Those of us who have cars are well aware of the fact that gas prices historically tend to rise during the summer months. This is due to a variety of factors, including increased demand due to summertime travel. This summer, is not different. In fact, gas prices may be ready to skyrocket in the very near future. Prices have already risen by 4 cents per gallon nationally in the last week, and experts now predict that prices could continue to rise by 15 cents or more in the next two weeks.
The cause behind the rise in gas prices is unsurprisingly oil speculation; investors believe the value of oil is higher this week than they did last week because they anticipate that prices are going to rise. In other words, oil speculation is a self-fulfilling prophecy, one that seems to hurt lower and middle class Americans year after year.

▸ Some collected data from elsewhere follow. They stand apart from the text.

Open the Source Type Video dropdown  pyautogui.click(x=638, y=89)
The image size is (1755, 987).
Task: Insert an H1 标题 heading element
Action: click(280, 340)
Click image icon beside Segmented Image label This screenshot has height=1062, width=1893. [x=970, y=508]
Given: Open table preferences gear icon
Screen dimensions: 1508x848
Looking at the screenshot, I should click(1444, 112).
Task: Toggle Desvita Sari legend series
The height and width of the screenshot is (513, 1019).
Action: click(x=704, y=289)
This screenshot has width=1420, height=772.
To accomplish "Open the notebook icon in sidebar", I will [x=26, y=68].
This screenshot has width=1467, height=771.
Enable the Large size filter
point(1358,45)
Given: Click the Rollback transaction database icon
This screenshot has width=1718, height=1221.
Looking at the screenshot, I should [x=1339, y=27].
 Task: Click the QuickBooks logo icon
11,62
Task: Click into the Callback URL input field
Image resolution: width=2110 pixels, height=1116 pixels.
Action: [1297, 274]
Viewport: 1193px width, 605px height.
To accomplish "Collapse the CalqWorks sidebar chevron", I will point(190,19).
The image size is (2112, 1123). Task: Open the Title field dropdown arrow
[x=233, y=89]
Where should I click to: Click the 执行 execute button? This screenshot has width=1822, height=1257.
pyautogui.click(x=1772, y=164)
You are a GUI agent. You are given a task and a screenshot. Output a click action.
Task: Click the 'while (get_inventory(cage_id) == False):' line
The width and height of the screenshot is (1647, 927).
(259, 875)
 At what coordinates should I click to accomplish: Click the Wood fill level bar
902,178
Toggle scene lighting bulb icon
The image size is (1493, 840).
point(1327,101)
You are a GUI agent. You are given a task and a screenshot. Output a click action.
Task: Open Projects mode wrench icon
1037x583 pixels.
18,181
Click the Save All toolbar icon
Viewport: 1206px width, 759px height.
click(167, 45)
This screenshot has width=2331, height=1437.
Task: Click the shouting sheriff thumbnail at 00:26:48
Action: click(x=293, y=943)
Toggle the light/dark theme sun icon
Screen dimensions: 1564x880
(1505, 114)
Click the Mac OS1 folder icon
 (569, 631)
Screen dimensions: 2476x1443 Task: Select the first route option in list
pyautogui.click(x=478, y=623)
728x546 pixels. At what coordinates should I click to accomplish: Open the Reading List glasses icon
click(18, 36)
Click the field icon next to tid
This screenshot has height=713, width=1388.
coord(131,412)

The force behind the rise in prices this time around is a combination of factors that extend beyond the typical summertime rises due to demand. The first is the brewing conflict in Egypt. If Egypt breaks into a civil war, expect prices to explode as doing business in the Middle East becomes more dangerous, and thus more costly. But don’t think that the avoidance of a full-blown civil war is enough to keep prices down; the mere possibility of war has convinced speculators that prices should be higher, a reality we are already feeling at the pump.
Two other lesser known but equally costly factors are also coming into play. The first is that domestic oil inventories are shrinking, causing the U.S. to rely more heavily in the immediate future on purchasing oil overseas at higher prices.
The second is one of the most important, and widely ignored, reasons for high gas prices: taxes. Every state in the nation charges you a tax to buy gasoline that is included in the price at the pump, and in most states, that charge results in a 10%-20% increase in the cost of gas. In my current home state of Illinois, for instance, 62.8 cents of every gallon of gas I buy goes directly to the state coffers, not including the various local city and county taxes that also exist here in Chicago. The result of this incredible hike in prices is that in the state of Illinois in 2009 (the most recent data I could find), the government brought in more than $1.6 billion in tax revenue from gasoline alone, which makes my state’s incredible budget deficit problem truly remarkable (and horrifying).
Despite the sluggish economy and already high taxes in many parts of the nation, eight states are passing laws to increase gas taxes by as much as 10 cents per gallon. So if you are a driver in Wyoming, Connecticut, California, Maryland, Kentucky, Nebraska, Georgia, or North Carolina, expect the pain at the pump to get even worse over the next six months in addition to increases caused by threats to stability in the Middle East and low U.S. oil reserves.
So the next time you stop in at your local gas station and watch in horror as your SUV guzzles up 20 gallons of gas at $3.50 cents per gallon, be sure to think of your state and local government representatives, who happily rob your wallet to pay for a bloated government that always seems to come back to taxpayers with its hat in its hand looking for more.